Das Thema Klimafinanzierung entpuppte sich in Katowice als erstaunlich unstrittig: Die Industriestaaten sagten zu, über ihre Pläne bei den Hilfen für arme Länder zu berichten. Außerdem gab es eine Einigung über die Buchhaltungsregeln für diese. Und es wurde ein Prozess etabliert, in dem darüber nachgedacht werden soll, welche Mittel die Entwicklungsländer nach dem Jahr 2025 benötigen, um ihre Volkswirtschaften an den Zielen des Paris-Abkommens auszurichten.
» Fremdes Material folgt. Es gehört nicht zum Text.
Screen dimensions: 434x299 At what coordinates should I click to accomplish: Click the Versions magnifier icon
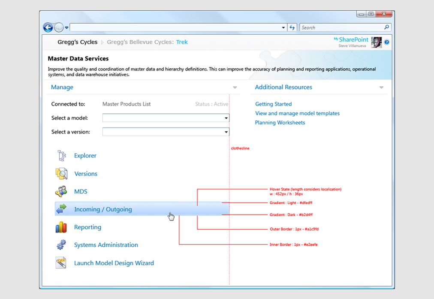click(61, 174)
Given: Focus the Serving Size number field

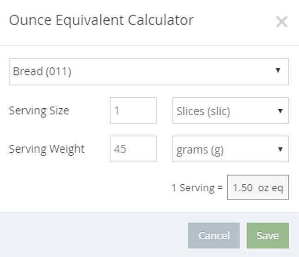Looking at the screenshot, I should pos(133,111).
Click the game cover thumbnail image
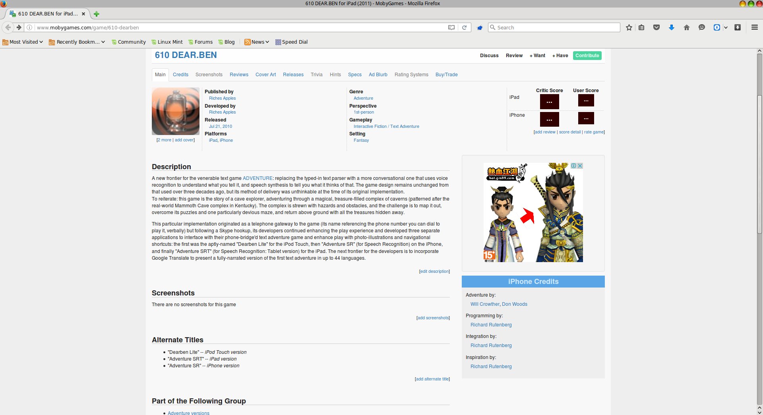 (x=176, y=111)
Damit wurde ein Paket geschnürt, in dem sich Vertreter von Hilfsorganisationen wie auch von Geberländern wiederfinden können. Letztere betonten, dass es nicht nur um öffentliche Gelder gehe, sondern auch um die Umleitung der globalen privaten Finanzströme zugunsten des Klimaschutzes.
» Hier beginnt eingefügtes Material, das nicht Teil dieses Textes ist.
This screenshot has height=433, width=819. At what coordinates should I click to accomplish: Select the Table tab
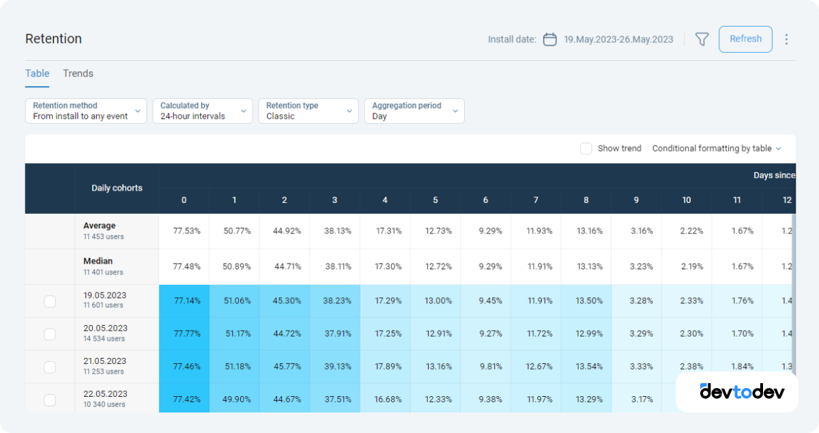37,73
Beim Handel mit Emissionszertifikaten waren Umweltorganisationen wie auch europäische Regierungen letztlich froh, zumindest ein schlechtes Resultat verhindert zu haben. So hatten sich praktisch alle Länder auf Regeln geeinigt, um die doppelte Anrechnung von Emissionsreduktionen zu verhindern, doch Brasilien stellte sich quer. Daraufhin versuchte sich Konferenzleiter Kurtyka an einem Kompromiss, angelehnt an den brasilianischen Vorschlag. »Das wäre ein Desaster gewesen«, sagte Alden Meyer von der Wissenschaftlerorganisation Union of Concerned Scientists. Nach stundenlangen Verhandlungen am Samstagnachmittag einigten sich die Länder dann auf eine Vertagung bis zur Klimakonferenz in einem Jahr in Chile. Dadurch ergeben sich Probleme für die Luftfahrtbranche: Diese will ihre Emissionen auf dem 2020er Niveau deckeln, indem Airlines zusätzliche Emissionen mit dem Kauf von Zertifikaten kompensieren sollen. Für dieses System werde es »kritisch«, so Dirk Forrister von der International Emissions Trading Association. »Ohne Einigung auf die Marktregeln wird die Vorbereitungszeit knapp.«

Beim 1,5-Grad-Ziel war das Bild gemischt. Bisher orientieren sich die nationalen Klimaschutzpläne am Ziel, die Erderwärmung auf unter zwei Grad Celsius zu begrenzen. Im Oktober hatte der Weltklimarat IPCC in einem Bericht nahegelegt, sich auf 1,5 Grad zu kaprizieren, um den Klimawandel einigermaßen beherrschbar zu machen. Über die offizielle Bewertung des IPCC-Berichts gab es indes Streit, da Länder wie die USA, Russland und Saudi-Arabien diesen nur »zur Kenntnis nehmen« wollten. Gebru Jember Endalew - der Chef der äthiopischen Delegation fungierte als Sprecher der Gruppe der ärmsten Länder - kritisierte: »Es ist mehr als enttäuschend, dass nicht alle Länder den IPCC-Bericht begrüßt haben. Wir können dessen Ergebnisse nicht ignorieren.« Umgekehrt lobte Harjeet Singh von der Hilfsorganisation Action Aid die Regeln zur globalen Bestandsaufnahme, mit denen nun auch erstmals die Verluste und Schäden durch den Klimawandel berücksichtigt werden. Dieser Mechanismus könnte dafür sorgen, dass sich die Staaten nach und nach schärfere Klimaziele geben müssen.

Zum Ende musste sich die Konferenz dann noch mit dem Wunsch der Türkei beschäftigen, als Entwicklungsland zu gelten, um Zugang zu Klimaschutzhilfen zu erhalten. Dieses Anliegen wurde abgewehrt. Neue Freunde hat sich die Regierung in Ankara damit nicht gemacht.